Treasury Direct  is the website setup by the Treasury Department for managing electronic bonds. I use it whenever I go to buy savings bonds, such as Series I Bonds , but I hate logging in. You have to enter in your username, then your password, then three letter/numbers off this arcane passcard. It’s just one step but looking on this card just seems so silly.
I understand why they have it. You can authenticate someone by something they have, something they know, and something they are (or a combination). The something they have is that passcard (something they know is a password and something they are is biometrics) and it adds an additional layer of security. If you’ve seen those RSA keys where it displays a number that changes every fifteen minutes, that’s a beefed up version of a passcard.
Well, Treasury Direct is becoming friendlier (albeit less secure) and they’ll doing away with the passcard. I’m thrilled.
Logging In For The First Time (Again)
Whenever you log in, it will try to recognize your computer. If it can’t, they’ll email you a one-time passcode that is valid for two hours. When I did it the first time, the email appeared in seconds. You copy and paste that into the field, click “Remember This Computer” if you want to, and then proceed.

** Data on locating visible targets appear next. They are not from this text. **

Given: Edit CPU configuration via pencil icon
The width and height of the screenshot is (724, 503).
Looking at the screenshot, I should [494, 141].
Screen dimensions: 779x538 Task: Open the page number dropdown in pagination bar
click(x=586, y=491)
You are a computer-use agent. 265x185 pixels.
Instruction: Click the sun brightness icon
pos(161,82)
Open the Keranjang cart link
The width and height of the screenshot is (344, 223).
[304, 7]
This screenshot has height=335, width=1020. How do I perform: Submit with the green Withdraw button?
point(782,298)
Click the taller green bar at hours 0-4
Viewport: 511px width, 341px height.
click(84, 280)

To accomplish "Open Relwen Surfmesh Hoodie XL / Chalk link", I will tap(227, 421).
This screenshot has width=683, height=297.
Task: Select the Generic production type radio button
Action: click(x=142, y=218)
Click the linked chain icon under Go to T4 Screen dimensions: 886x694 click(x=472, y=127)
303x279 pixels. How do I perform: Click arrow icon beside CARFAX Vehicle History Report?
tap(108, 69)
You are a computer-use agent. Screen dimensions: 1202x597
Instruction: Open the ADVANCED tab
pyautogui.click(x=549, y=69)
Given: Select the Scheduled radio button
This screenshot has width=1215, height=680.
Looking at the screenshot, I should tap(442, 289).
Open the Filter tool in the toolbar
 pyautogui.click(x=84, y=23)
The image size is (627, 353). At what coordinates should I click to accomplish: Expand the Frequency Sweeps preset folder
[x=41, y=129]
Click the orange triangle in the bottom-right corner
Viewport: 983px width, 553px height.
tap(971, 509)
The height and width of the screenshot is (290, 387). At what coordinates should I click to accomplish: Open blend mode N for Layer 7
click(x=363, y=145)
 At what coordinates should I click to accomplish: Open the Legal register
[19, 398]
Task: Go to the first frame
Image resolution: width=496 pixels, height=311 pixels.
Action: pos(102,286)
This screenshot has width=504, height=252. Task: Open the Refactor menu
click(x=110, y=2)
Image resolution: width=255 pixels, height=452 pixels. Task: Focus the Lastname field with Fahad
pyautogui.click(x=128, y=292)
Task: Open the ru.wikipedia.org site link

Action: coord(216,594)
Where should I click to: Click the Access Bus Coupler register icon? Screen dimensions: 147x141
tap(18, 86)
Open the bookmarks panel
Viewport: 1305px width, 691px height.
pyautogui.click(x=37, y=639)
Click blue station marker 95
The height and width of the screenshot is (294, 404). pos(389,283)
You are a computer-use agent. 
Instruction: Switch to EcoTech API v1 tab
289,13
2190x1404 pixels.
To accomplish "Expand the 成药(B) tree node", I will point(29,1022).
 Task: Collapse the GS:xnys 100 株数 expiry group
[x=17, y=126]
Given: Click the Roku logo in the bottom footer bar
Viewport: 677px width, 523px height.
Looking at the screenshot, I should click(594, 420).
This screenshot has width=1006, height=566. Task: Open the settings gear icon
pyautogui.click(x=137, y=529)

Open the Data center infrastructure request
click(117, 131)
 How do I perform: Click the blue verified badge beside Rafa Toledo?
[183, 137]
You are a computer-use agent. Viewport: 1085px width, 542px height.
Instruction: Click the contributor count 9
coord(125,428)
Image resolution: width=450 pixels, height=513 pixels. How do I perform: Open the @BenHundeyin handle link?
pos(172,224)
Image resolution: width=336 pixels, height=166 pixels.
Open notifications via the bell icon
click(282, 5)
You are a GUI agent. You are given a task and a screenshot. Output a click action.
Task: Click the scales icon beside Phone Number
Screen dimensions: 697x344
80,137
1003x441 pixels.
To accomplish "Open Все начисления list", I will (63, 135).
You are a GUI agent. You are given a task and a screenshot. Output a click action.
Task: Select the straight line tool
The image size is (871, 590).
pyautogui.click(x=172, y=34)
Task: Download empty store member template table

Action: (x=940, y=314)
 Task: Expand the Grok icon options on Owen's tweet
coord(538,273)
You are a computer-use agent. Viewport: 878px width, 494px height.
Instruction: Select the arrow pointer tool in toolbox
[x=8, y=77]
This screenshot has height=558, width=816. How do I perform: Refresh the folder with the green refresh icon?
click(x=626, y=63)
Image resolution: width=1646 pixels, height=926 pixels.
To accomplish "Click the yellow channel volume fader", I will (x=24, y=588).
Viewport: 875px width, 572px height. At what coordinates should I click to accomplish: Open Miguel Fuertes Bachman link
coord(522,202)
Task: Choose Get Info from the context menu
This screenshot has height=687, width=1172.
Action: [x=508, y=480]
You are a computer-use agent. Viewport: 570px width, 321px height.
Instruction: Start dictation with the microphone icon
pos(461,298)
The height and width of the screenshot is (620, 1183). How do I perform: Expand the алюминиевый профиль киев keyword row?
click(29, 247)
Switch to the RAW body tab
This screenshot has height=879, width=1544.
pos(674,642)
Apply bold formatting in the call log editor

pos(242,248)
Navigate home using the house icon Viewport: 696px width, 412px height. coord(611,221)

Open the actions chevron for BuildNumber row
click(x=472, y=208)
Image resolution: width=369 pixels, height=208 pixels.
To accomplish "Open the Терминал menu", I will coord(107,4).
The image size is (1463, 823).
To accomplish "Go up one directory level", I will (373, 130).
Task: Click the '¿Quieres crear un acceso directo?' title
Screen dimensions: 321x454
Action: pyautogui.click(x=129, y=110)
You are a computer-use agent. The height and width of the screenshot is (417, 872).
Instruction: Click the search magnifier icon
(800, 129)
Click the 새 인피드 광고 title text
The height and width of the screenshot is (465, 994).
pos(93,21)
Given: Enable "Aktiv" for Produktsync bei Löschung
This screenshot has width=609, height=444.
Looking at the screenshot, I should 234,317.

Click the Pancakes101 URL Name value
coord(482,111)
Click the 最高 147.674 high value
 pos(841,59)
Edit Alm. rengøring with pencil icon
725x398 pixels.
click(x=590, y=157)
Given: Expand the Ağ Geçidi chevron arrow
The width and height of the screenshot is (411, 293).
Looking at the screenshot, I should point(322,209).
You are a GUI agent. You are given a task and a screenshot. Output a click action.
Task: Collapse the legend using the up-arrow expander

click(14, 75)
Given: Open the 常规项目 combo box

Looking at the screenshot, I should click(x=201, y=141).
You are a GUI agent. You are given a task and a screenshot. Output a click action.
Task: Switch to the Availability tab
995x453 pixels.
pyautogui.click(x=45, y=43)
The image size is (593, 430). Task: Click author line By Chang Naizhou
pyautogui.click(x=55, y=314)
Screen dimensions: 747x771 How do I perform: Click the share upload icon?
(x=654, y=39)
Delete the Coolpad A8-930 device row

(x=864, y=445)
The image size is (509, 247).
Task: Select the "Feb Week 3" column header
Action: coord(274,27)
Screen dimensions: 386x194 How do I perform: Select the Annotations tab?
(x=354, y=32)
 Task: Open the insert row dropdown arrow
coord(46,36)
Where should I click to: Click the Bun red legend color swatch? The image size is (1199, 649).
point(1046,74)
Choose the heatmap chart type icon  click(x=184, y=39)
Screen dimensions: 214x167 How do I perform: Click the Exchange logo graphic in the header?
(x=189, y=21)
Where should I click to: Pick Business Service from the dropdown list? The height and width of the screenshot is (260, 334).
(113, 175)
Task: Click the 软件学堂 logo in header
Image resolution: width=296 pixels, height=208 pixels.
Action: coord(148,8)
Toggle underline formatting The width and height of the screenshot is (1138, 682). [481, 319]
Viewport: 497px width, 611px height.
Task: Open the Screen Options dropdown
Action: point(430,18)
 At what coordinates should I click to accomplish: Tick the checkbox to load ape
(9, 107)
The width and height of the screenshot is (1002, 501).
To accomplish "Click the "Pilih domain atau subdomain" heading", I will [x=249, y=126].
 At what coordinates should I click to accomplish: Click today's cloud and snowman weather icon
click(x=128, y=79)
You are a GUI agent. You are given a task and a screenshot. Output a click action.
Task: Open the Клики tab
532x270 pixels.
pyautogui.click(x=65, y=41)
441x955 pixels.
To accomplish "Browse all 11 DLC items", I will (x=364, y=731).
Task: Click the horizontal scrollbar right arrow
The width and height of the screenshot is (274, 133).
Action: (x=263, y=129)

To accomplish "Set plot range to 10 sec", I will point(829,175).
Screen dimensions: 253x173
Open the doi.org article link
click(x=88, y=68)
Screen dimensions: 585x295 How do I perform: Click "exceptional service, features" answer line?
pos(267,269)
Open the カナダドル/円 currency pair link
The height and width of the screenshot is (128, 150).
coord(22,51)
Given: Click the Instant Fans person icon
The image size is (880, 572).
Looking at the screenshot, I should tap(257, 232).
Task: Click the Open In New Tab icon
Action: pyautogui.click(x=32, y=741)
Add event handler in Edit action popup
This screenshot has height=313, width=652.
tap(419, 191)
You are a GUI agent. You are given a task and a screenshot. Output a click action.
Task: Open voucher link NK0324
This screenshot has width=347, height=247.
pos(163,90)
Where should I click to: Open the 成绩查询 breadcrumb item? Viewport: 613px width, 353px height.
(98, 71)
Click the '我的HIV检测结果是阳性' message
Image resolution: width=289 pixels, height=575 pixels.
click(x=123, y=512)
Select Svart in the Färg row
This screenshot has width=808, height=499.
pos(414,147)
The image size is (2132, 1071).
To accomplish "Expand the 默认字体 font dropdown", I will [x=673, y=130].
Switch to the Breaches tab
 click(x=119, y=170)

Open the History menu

From there, you’ll see the familiar “keyboard” you always entered your password. Once you key that in, you’ll be asked to pick a “personalized” image from a panel of images and enter in a caption (only letters and numbers). After that, you have the option of editing your information (I went to change an email), but otherwise you get pushed to the same first page you’re probably familiar with.
One thing you’ll notice is that you no longer need the passcard!
The next time you login, you’ll see your image, your caption, and the keyboard to enter in your password. After you do that, you’re in!
It’s one less step and while I didn’t log in all the time, I like it a lot.